Vince Thompson

No. 38
- Position: Running back

Personal information
- Born: February 21, 1957 (age 69) Trenton, New Jersey, U.S.
- Listed height: 6 ft 0 in (1.83 m)
- Listed weight: 230 lb (104 kg)

Career information
- High school: Woodrow Wilson HS (Levittown, PA)
- College: Villanova
- NFL draft: 1979: undrafted

Career history
- Denver Broncos (1979)*; Philadelphia Eagles (1980)*; Detroit Lions (1981–1984);
- * Offseason or practice squad member only

Awards and highlights
- Second-team All-East (1977);
- Stats at Pro Football Reference

= Vince Thompson =

American football player (born 1957)

Vincent Thompson (born February 21, 1957) is an American former football running back who played college football for Villanova from 1975 to 1978 and for the Detroit Lions of the National Football League (NFL) in 1981 and 1983. He led the NFL in 1981 with an average of 6.0 yards per carry.

==Early life==
Thompson was born in Trenton, New Jersey, in 1957. He attended Woodrow Wilson High School (later renamed Harry S. Truman High School) in Levittown, Pennsylvania.

==Villanova==
Thompson enrolled at Villanova University in Philadelphia, where he was a three-year starter for the Villanova Wildcats football team. As a sophomore in 1976, he was slowed by ankle problems, was healthy in fewer than eight games, but still gained 832 rushing yards on 197 carries, an average of 4.2 yards per carry. As a junior, he had his best season, tallying 977 rushing yards for the 1977 Villanova team. As a senior, he was slowed by a groin pull suffered during the preseason, and later by a hip problem. He still concluded his college career with 639 yards for the 1978 team. He was thrice selected as the team's most valuable player, and he concluded his college career as Villanova's all-time rushing leader with 2,522 yards. He held the Villanova record until October 2000 when Brian Westbrook passed him.

==Professional football==
Thompson signed with the Denver Broncos as a free agent in May 1979. He missed signficant time with a pulled hamstring and subsequenty a pulled groin muscle. He was released in August 1979 before the start of the regular season.

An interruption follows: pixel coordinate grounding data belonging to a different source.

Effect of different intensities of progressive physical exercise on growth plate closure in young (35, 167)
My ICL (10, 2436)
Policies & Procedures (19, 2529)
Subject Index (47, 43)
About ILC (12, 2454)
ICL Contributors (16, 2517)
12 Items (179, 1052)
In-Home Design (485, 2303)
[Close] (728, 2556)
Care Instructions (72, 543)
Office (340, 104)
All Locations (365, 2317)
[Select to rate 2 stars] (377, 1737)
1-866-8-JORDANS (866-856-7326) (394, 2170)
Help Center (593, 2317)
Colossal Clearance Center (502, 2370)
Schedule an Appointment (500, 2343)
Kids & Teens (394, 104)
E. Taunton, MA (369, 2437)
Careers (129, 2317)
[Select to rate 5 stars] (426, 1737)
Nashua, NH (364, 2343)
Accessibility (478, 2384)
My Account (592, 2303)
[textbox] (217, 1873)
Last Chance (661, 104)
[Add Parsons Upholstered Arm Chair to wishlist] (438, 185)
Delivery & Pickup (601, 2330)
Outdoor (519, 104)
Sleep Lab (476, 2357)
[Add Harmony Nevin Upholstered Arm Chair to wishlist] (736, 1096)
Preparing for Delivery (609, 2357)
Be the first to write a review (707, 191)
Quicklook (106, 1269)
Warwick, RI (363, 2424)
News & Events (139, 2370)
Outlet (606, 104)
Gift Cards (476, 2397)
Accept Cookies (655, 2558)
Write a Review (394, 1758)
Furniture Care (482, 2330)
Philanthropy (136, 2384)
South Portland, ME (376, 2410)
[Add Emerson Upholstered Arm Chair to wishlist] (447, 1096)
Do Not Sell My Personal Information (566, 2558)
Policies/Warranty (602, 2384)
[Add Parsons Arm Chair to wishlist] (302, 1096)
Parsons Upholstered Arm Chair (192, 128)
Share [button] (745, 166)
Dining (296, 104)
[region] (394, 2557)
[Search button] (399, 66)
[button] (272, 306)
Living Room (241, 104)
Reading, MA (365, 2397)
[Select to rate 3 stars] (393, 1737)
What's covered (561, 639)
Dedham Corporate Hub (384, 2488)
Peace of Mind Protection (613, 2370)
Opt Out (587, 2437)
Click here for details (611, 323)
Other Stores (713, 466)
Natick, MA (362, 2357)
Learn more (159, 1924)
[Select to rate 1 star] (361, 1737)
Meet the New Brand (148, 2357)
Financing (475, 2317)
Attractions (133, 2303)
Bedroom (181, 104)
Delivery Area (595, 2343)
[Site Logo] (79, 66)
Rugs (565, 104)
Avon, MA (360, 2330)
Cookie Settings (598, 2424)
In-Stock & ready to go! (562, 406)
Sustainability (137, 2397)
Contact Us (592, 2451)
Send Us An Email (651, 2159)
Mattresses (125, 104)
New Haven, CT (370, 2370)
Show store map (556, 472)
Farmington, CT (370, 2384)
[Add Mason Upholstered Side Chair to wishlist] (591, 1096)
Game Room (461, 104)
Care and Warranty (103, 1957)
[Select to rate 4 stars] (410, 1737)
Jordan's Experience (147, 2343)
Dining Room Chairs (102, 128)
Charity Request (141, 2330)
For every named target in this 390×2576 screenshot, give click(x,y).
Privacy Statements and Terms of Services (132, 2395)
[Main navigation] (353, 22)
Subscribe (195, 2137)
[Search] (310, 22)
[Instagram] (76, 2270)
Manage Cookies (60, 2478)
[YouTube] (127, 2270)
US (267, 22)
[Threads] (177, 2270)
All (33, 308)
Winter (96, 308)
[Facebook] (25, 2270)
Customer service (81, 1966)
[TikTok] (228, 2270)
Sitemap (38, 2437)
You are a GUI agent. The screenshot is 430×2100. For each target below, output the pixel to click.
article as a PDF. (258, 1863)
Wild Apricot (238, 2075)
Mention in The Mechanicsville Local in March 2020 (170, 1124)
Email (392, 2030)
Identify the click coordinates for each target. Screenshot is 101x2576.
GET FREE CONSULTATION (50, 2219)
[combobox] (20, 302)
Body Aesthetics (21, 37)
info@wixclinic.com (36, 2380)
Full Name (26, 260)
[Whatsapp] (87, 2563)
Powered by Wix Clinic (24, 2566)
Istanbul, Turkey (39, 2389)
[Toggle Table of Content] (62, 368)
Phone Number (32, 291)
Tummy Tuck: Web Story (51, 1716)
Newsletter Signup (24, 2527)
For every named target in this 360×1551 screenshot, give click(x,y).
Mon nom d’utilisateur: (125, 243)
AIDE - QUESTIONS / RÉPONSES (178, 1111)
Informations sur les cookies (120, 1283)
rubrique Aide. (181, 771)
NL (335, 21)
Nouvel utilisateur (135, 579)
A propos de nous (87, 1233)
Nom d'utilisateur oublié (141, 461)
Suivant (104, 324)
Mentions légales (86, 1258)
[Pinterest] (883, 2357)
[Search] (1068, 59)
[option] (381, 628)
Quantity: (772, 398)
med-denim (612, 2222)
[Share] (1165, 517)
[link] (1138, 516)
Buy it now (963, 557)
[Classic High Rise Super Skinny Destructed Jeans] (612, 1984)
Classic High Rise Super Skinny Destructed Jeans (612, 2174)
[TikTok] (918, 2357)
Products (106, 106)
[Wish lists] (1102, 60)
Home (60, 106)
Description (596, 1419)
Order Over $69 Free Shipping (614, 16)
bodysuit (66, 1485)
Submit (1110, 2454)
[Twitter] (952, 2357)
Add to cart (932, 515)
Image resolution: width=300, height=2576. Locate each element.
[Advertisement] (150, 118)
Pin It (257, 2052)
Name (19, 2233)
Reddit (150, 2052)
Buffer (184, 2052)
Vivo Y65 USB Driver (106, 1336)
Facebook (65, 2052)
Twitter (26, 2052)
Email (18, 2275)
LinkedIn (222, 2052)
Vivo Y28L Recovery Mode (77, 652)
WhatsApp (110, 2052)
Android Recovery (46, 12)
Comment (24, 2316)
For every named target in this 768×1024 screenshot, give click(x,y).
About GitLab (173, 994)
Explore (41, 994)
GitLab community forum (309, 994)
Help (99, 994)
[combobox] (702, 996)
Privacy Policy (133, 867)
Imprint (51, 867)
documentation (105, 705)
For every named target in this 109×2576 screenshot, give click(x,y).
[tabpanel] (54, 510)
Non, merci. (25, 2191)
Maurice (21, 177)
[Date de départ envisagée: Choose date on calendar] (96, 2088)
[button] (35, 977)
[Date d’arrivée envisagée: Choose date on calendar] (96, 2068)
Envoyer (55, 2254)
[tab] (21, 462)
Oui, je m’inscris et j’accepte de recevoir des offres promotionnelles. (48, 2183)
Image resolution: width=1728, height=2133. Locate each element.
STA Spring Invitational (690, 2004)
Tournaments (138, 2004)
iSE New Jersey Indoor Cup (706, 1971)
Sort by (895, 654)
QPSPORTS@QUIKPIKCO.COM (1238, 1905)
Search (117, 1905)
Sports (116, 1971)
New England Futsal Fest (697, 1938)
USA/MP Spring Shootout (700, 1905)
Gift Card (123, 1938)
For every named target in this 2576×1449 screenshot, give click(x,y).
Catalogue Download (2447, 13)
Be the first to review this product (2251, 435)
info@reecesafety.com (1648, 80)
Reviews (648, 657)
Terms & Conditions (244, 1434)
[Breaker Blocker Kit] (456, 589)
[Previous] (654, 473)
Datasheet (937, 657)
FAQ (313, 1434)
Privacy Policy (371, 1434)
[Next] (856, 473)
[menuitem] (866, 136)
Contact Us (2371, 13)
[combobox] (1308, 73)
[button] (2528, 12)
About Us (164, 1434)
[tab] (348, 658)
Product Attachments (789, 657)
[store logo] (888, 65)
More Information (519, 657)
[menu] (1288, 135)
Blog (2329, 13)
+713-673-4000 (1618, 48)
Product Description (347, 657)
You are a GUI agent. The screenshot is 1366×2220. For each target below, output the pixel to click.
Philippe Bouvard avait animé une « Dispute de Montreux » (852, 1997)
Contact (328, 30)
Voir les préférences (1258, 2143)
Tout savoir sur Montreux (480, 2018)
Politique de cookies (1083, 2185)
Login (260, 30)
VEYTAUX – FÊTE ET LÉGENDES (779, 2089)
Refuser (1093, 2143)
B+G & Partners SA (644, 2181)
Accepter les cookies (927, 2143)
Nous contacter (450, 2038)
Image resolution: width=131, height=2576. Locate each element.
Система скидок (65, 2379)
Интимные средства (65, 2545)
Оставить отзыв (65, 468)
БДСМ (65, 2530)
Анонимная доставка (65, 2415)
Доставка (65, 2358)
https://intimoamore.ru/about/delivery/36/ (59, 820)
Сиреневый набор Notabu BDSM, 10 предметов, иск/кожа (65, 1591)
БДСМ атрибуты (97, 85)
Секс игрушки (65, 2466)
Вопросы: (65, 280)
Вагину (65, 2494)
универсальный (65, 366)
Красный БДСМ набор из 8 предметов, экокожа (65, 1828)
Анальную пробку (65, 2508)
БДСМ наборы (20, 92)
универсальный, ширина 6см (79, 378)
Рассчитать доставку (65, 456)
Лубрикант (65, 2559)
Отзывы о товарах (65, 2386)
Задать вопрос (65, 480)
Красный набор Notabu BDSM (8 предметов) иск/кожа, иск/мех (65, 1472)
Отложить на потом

In February 1980, Thompson signed as a free agent fullback with the Philadelphia Eagles. He sustained a sprained knee in the first week of camp with the Eagles and eventually recovered, but missed much of his practice time. He was cut by the Eagles in August.

Thompson signed with the Lions in May 1981 as part of the team's "Gong Show" open tryouts for free agents. During the 1981 season, he appeared in 13 games, gained 211 yards, and led the NFL in yards per carry with a 6.03-yard average. His average of 6.03 yards per carry also set a Lions club record for a rookie, breaking the mark of 5.88 set by Nick Pietrosante in 1959, and better than Barry Sanders' rookie mark of 5.25 yards per carry in 1989.

Thompson then missed the entire 1982 season with a pulled stomach muscle. He returned to the Lions in 1983 and gained 138 yards on 40 carries. He signed a further two-year contract with the Lions in January 1984. However, he suffered a career-ending ruptured Achilles tendon during training camp in July 1984.

==Later life and legacy==
In 2006, Harry S. Truman High School established the Vince Thompson Award given each year to the football player who best demonstates high athletic excellence. He has also been inducted into the Bucks County Sports Hall of Fame.